(Task instructions):
Please return each line of the listing below exactly as written.

(Input material):
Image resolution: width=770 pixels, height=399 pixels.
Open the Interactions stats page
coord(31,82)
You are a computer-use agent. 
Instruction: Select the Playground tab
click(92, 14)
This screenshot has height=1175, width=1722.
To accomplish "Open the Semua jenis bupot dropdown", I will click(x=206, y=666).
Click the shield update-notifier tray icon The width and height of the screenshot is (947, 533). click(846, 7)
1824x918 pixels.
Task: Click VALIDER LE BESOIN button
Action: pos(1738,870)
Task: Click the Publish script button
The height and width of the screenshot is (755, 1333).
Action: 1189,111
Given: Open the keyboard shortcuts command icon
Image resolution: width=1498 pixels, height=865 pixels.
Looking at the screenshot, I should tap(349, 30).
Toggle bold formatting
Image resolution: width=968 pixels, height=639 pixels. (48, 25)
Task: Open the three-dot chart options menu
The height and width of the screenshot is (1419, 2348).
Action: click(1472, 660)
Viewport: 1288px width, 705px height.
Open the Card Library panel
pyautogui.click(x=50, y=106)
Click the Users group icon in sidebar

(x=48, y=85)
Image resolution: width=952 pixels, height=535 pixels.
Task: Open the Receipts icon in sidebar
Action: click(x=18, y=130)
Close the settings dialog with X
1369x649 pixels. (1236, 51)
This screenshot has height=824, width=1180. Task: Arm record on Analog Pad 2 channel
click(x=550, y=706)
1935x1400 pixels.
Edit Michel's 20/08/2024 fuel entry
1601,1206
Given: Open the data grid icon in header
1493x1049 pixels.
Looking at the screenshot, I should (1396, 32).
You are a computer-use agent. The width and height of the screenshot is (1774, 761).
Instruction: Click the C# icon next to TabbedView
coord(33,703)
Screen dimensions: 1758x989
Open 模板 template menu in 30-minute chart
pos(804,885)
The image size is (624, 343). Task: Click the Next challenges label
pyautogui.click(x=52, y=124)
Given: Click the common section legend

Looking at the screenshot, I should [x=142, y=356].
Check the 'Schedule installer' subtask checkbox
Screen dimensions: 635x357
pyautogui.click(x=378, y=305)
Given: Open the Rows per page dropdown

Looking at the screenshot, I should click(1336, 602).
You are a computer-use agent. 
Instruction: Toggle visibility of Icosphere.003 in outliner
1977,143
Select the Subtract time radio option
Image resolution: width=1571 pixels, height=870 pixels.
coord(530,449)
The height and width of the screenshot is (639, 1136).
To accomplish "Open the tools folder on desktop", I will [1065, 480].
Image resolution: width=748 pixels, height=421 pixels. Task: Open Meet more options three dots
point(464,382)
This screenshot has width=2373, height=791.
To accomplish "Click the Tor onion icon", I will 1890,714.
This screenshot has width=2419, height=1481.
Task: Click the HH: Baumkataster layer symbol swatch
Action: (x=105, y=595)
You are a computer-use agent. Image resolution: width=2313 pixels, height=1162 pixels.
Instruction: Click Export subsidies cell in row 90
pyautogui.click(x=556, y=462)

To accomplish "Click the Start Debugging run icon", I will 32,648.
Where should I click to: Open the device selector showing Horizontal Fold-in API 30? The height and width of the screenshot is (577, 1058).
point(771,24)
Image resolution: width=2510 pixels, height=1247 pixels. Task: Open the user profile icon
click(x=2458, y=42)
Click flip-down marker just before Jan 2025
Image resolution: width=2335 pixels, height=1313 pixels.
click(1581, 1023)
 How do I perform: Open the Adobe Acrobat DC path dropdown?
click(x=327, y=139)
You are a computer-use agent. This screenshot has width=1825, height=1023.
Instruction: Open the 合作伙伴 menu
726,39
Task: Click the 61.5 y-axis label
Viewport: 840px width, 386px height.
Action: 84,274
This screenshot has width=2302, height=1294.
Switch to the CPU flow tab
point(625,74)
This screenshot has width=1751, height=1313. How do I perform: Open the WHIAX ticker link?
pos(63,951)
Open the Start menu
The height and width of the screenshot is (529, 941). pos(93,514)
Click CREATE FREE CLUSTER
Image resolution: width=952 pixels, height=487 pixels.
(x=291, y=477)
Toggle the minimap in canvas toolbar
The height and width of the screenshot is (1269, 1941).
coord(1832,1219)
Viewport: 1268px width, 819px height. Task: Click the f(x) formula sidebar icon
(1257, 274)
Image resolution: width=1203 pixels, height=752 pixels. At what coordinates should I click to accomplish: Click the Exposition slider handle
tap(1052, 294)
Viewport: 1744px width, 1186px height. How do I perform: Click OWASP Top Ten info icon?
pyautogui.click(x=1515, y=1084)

(Solution for this task):
Image resolution: width=770 pixels, height=399 pixels.
Open the Interactions stats page
coord(31,82)
You are a computer-use agent. 
Instruction: Select the Playground tab
click(92, 14)
This screenshot has height=1175, width=1722.
To accomplish "Open the Semua jenis bupot dropdown", I will click(x=206, y=666).
Click the shield update-notifier tray icon The width and height of the screenshot is (947, 533). click(846, 7)
1824x918 pixels.
Task: Click VALIDER LE BESOIN button
Action: pos(1738,870)
Task: Click the Publish script button
The height and width of the screenshot is (755, 1333).
Action: 1189,111
Given: Open the keyboard shortcuts command icon
Image resolution: width=1498 pixels, height=865 pixels.
Looking at the screenshot, I should tap(349, 30).
Toggle bold formatting
Image resolution: width=968 pixels, height=639 pixels. (48, 25)
Task: Open the three-dot chart options menu
The height and width of the screenshot is (1419, 2348).
Action: click(1472, 660)
Viewport: 1288px width, 705px height.
Open the Card Library panel
pyautogui.click(x=50, y=106)
Click the Users group icon in sidebar

(x=48, y=85)
Image resolution: width=952 pixels, height=535 pixels.
Task: Open the Receipts icon in sidebar
Action: click(x=18, y=130)
Close the settings dialog with X
1369x649 pixels. (1236, 51)
This screenshot has height=824, width=1180. Task: Arm record on Analog Pad 2 channel
click(x=550, y=706)
1935x1400 pixels.
Edit Michel's 20/08/2024 fuel entry
1601,1206
Given: Open the data grid icon in header
1493x1049 pixels.
Looking at the screenshot, I should (1396, 32).
You are a computer-use agent. The width and height of the screenshot is (1774, 761).
Instruction: Click the C# icon next to TabbedView
coord(33,703)
Screen dimensions: 1758x989
Open 模板 template menu in 30-minute chart
pos(804,885)
The image size is (624, 343). Task: Click the Next challenges label
pyautogui.click(x=52, y=124)
Given: Click the common section legend

Looking at the screenshot, I should [x=142, y=356].
Check the 'Schedule installer' subtask checkbox
Screen dimensions: 635x357
pyautogui.click(x=378, y=305)
Given: Open the Rows per page dropdown

Looking at the screenshot, I should click(1336, 602).
You are a computer-use agent. 
Instruction: Toggle visibility of Icosphere.003 in outliner
1977,143
Select the Subtract time radio option
Image resolution: width=1571 pixels, height=870 pixels.
coord(530,449)
The height and width of the screenshot is (639, 1136).
To accomplish "Open the tools folder on desktop", I will [1065, 480].
Image resolution: width=748 pixels, height=421 pixels. Task: Open Meet more options three dots
point(464,382)
This screenshot has width=2373, height=791.
To accomplish "Click the Tor onion icon", I will 1890,714.
This screenshot has width=2419, height=1481.
Task: Click the HH: Baumkataster layer symbol swatch
Action: (x=105, y=595)
You are a computer-use agent. Image resolution: width=2313 pixels, height=1162 pixels.
Instruction: Click Export subsidies cell in row 90
pyautogui.click(x=556, y=462)

To accomplish "Click the Start Debugging run icon", I will 32,648.
Where should I click to: Open the device selector showing Horizontal Fold-in API 30? The height and width of the screenshot is (577, 1058).
point(771,24)
Image resolution: width=2510 pixels, height=1247 pixels. Task: Open the user profile icon
click(x=2458, y=42)
Click flip-down marker just before Jan 2025
Image resolution: width=2335 pixels, height=1313 pixels.
click(1581, 1023)
 How do I perform: Open the Adobe Acrobat DC path dropdown?
click(x=327, y=139)
You are a computer-use agent. This screenshot has width=1825, height=1023.
Instruction: Open the 合作伙伴 menu
726,39
Task: Click the 61.5 y-axis label
Viewport: 840px width, 386px height.
Action: 84,274
This screenshot has width=2302, height=1294.
Switch to the CPU flow tab
point(625,74)
This screenshot has width=1751, height=1313. How do I perform: Open the WHIAX ticker link?
pos(63,951)
Open the Start menu
The height and width of the screenshot is (529, 941). pos(93,514)
Click CREATE FREE CLUSTER
Image resolution: width=952 pixels, height=487 pixels.
(x=291, y=477)
Toggle the minimap in canvas toolbar
The height and width of the screenshot is (1269, 1941).
coord(1832,1219)
Viewport: 1268px width, 819px height. Task: Click the f(x) formula sidebar icon
(1257, 274)
Image resolution: width=1203 pixels, height=752 pixels. At what coordinates should I click to accomplish: Click the Exposition slider handle
tap(1052, 294)
Viewport: 1744px width, 1186px height. How do I perform: Click OWASP Top Ten info icon?
pyautogui.click(x=1515, y=1084)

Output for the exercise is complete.